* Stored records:
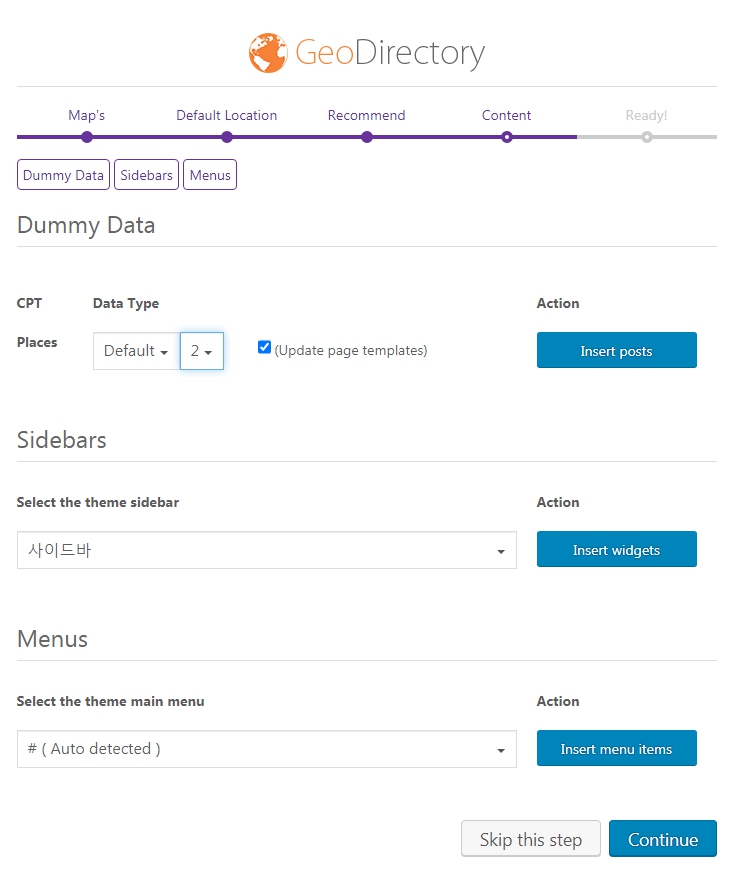Jump to the Dummy Data section tab
Image resolution: width=733 pixels, height=877 pixels.
click(x=63, y=175)
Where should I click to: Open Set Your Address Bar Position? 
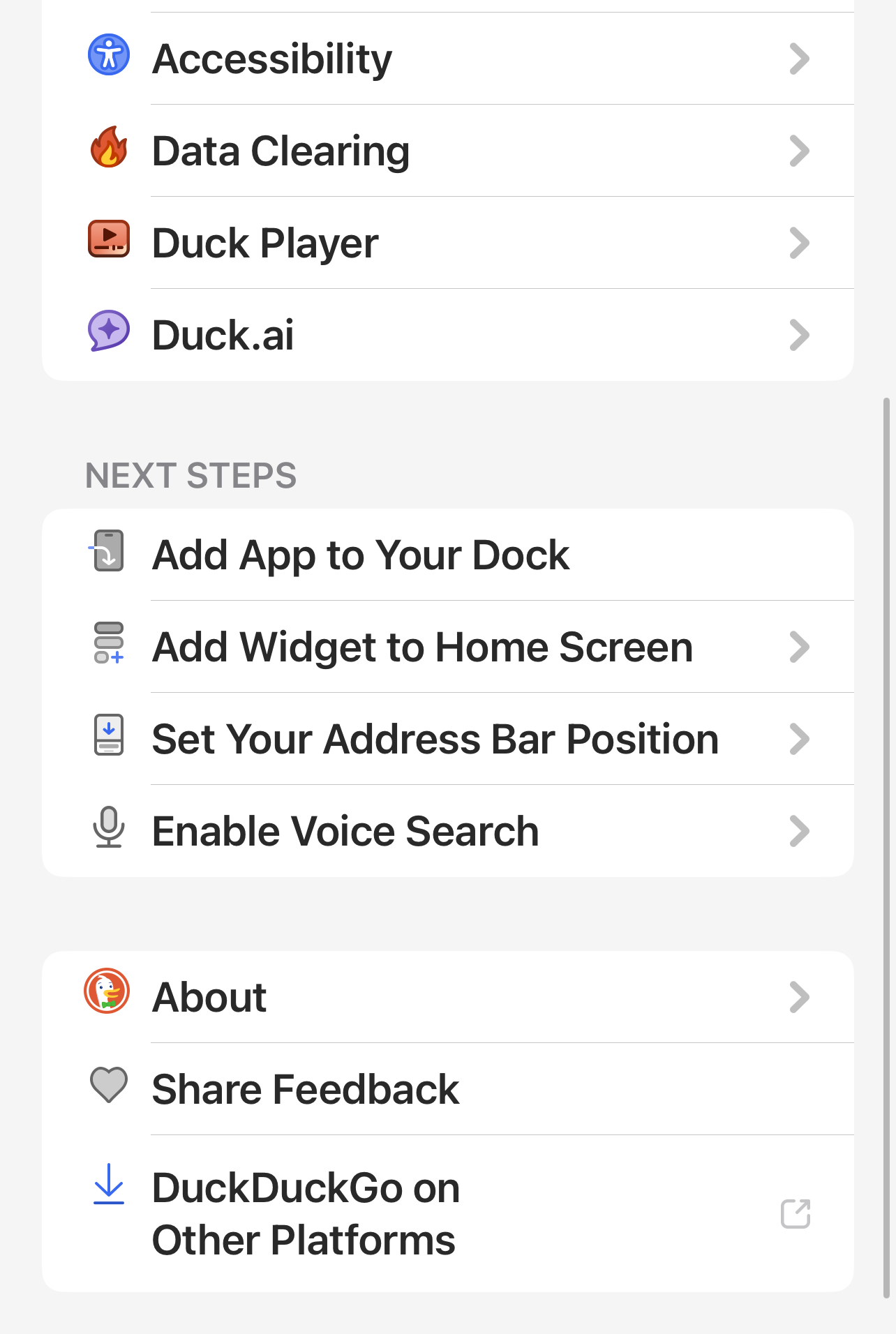[x=448, y=739]
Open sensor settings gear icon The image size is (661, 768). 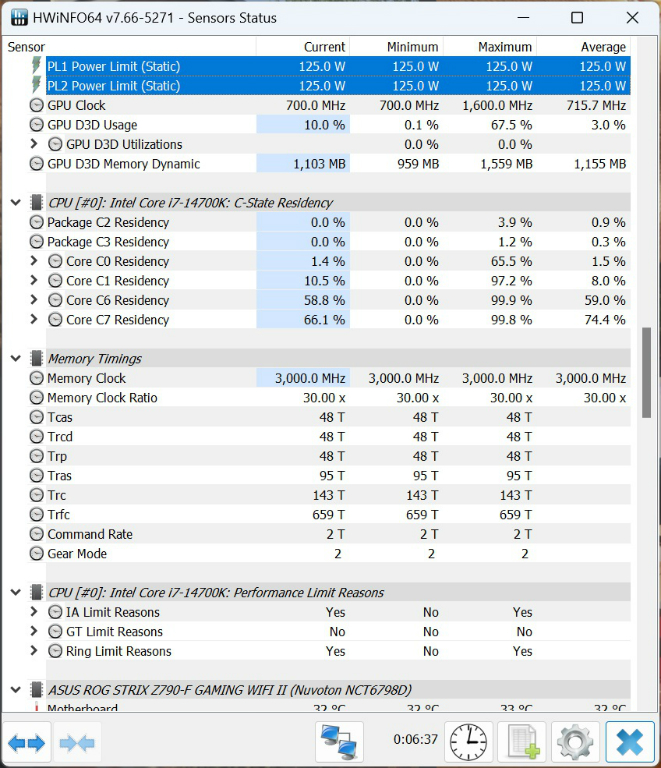tap(575, 742)
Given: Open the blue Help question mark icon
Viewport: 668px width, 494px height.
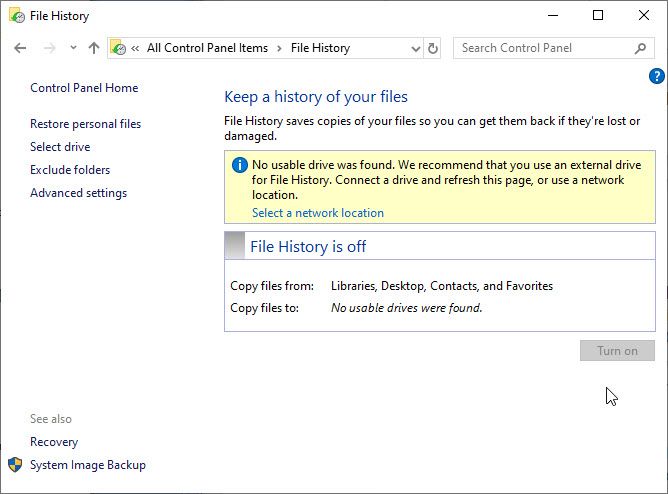Looking at the screenshot, I should click(x=656, y=76).
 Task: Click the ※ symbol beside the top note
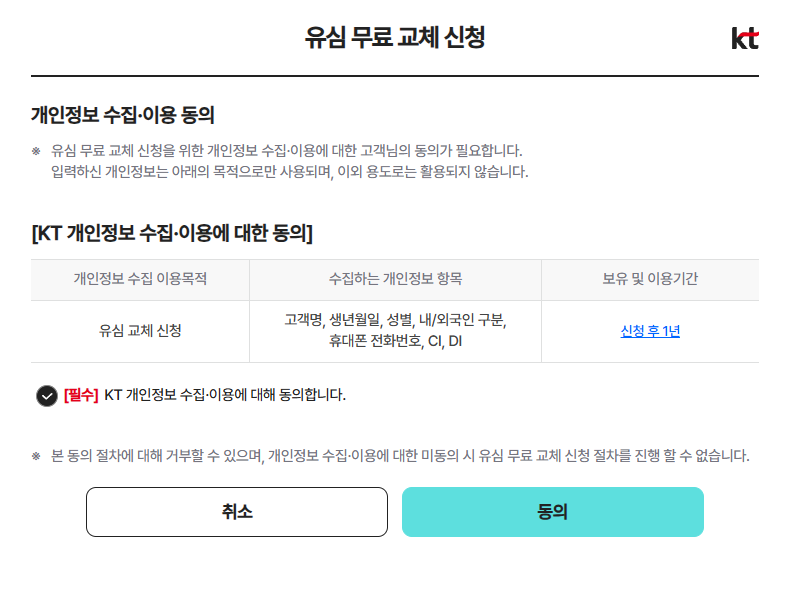click(x=36, y=151)
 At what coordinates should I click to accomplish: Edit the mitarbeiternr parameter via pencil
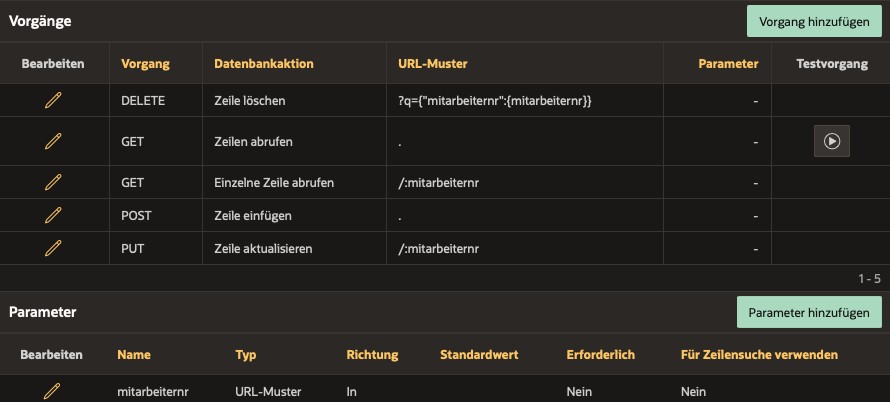pyautogui.click(x=52, y=391)
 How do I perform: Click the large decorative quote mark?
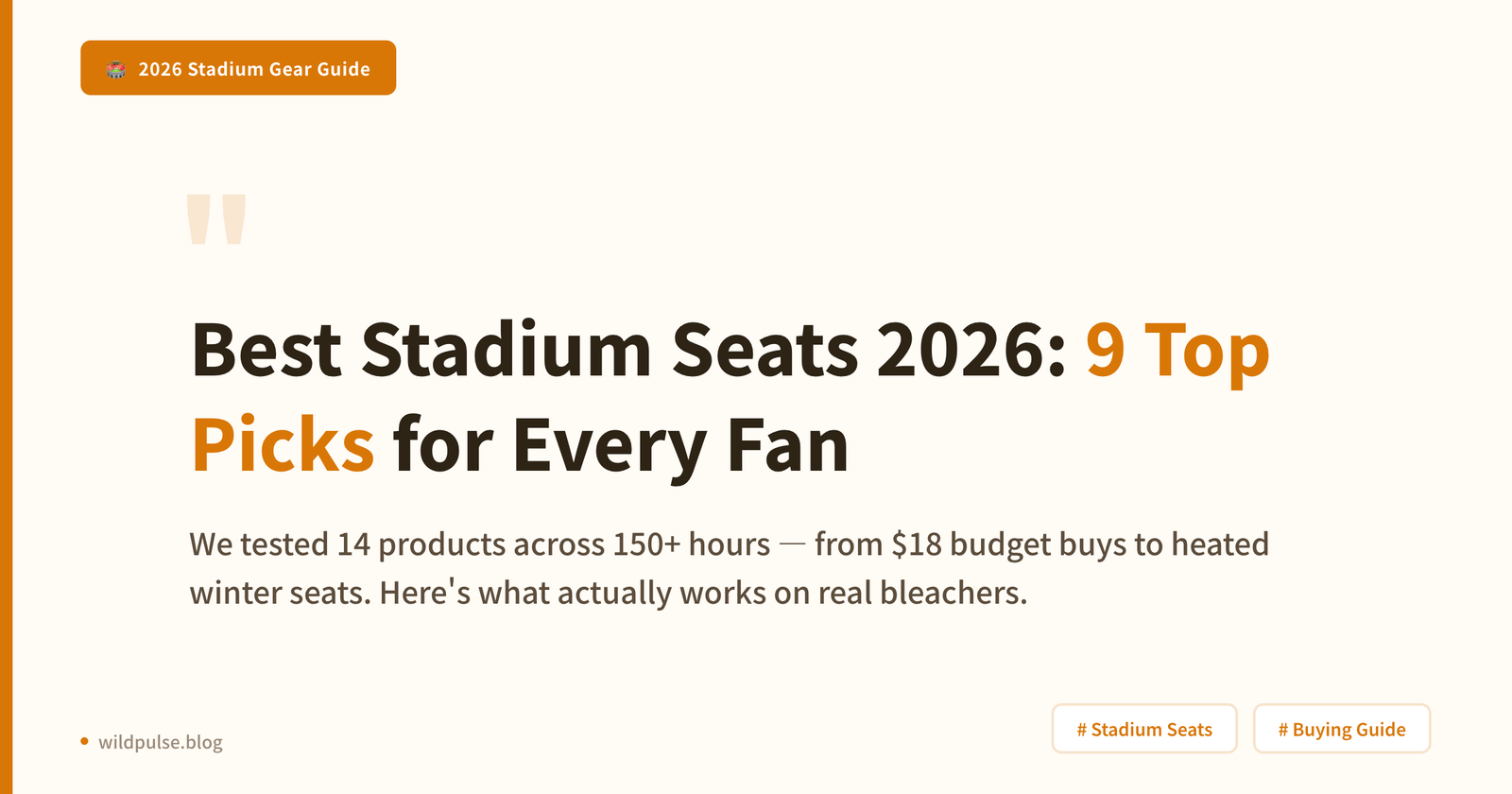[216, 219]
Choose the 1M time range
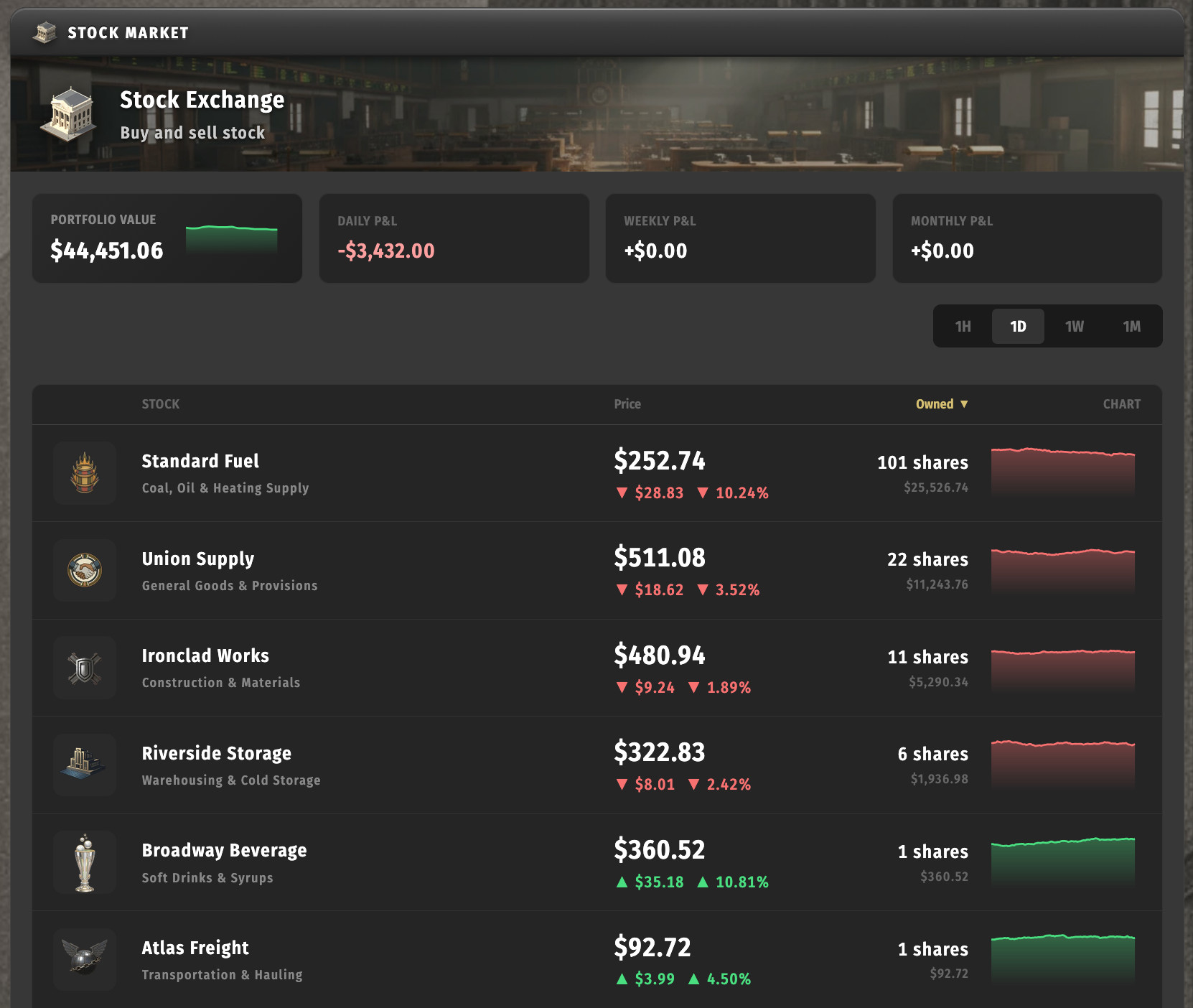The width and height of the screenshot is (1193, 1008). coord(1131,327)
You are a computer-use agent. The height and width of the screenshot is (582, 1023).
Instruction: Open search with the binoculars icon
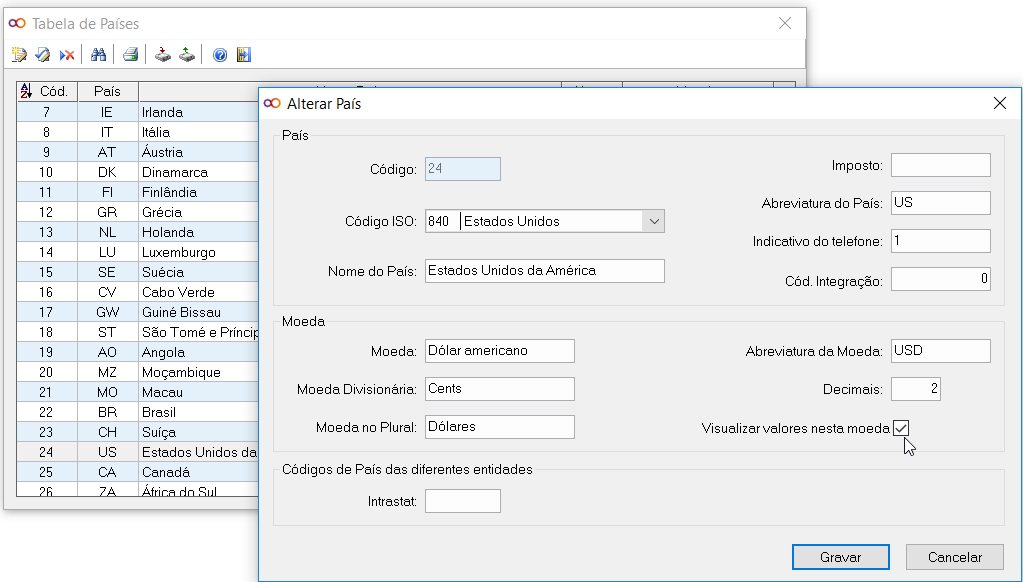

* Task instructions:
The answer must be an exact transcription of the lines from the one containing "You are a computer-use" through the last line of the records above, both included, with no pictures.

* Completed task:
You are a computer-use agent. The height and width of the screenshot is (582, 1023).
Instruction: Open search with the binoculars icon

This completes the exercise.